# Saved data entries
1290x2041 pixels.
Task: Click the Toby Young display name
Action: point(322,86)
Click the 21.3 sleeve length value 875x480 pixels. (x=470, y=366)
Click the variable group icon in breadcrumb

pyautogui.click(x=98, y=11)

# Task to complete
After locating the line with "Click the 21.3" in the records above, please set down that line and all later ones exactly, and no other line.

# Result for this task
Click the 21.3 sleeve length value 875x480 pixels. (x=470, y=366)
Click the variable group icon in breadcrumb

pyautogui.click(x=98, y=11)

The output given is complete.